During my junior year abroad, my friends and I traveled over Spring Break. We left France and headed to Salzburg, Vienna, Prague and Budapest. We were four young women: a tall redhead, a willowy brunette, a blue-eyed blonde and a curly-haired brunette. I’ve seen the pictures; we caught the eye. We can (and will) tell story after story from that trip. For example, in Prague,we followed our guidebook’s dubious suggestion and “found” a room offered by someone who met the train at the quai. We ended up staying in an apartment owned by a fast-talking British (?) guy who decided to go ahead and stay the night with us. (I know, I know. It’s a miracle any child of the 70s or 80s survived.)
We settled in, drank some cheap Russian champagne, and then happily agreed to go dancing with our new friend. Once we arrived at the club, he quickly found friends for each of us to chat with, while he stayed with the willowy brunette.
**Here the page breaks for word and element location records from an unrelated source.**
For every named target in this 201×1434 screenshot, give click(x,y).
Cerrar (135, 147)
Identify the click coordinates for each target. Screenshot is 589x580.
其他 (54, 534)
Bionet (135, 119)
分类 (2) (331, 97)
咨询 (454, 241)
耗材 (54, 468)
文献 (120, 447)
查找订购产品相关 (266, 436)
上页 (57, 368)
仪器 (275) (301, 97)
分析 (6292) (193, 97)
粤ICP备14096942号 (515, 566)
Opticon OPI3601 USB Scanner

I had a boyfriend in France, thus making me harder to match, but he managed: I soon found myself deep in conversation with an incredibly handsome Swedish man named Torin. He was in Prague to collect art. He spoke French, English and heaven only knows what else. Our conversation ranged from books to art to travel. Soon, he asked me to dance, and there I was, at a club in Prague, dancing with a gorgeous Swedish intellectual who leaned over to me and said, “Amanda. Such a name. Do you know what it means?”
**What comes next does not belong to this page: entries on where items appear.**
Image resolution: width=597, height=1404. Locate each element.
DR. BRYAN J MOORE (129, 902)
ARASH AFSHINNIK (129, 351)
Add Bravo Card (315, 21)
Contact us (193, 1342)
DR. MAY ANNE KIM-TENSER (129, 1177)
I did. I do. But I still let him tell me.
“Amanda, worthy of love.”
I mean, who derives the Latin root of a name as a pick up line? I was very nearly swept off my feet. But not quite. As he leaned in to kiss me – of course he would, after that little gem – I turned my head. “I still have a boyfriend.” He smiled ruefully, “and your constancy makes it harder to let you go.” (I’m not even kidding – he talked like that.) We danced and talked all evening. We did not exchange information and this was long before the internet. One night was one night.
My French boyfriend, wonderful though he was, did not collect art or speak multiple languages. He had no idea what my name meant in Latin. He was, nevertheless, my first love. We stayed together for a while, and then we broke up. I’ve never been back to Prague, and no one else has ever tried to pick me up with such an urbane pick up line. Sometimes, I still think about Torin and Prague and that carefree trip. After all, while I’m now a middle-aged wife (Honey), mother (Mama or Mom), and teacher (Miss), I remain Amanda, worthy of love.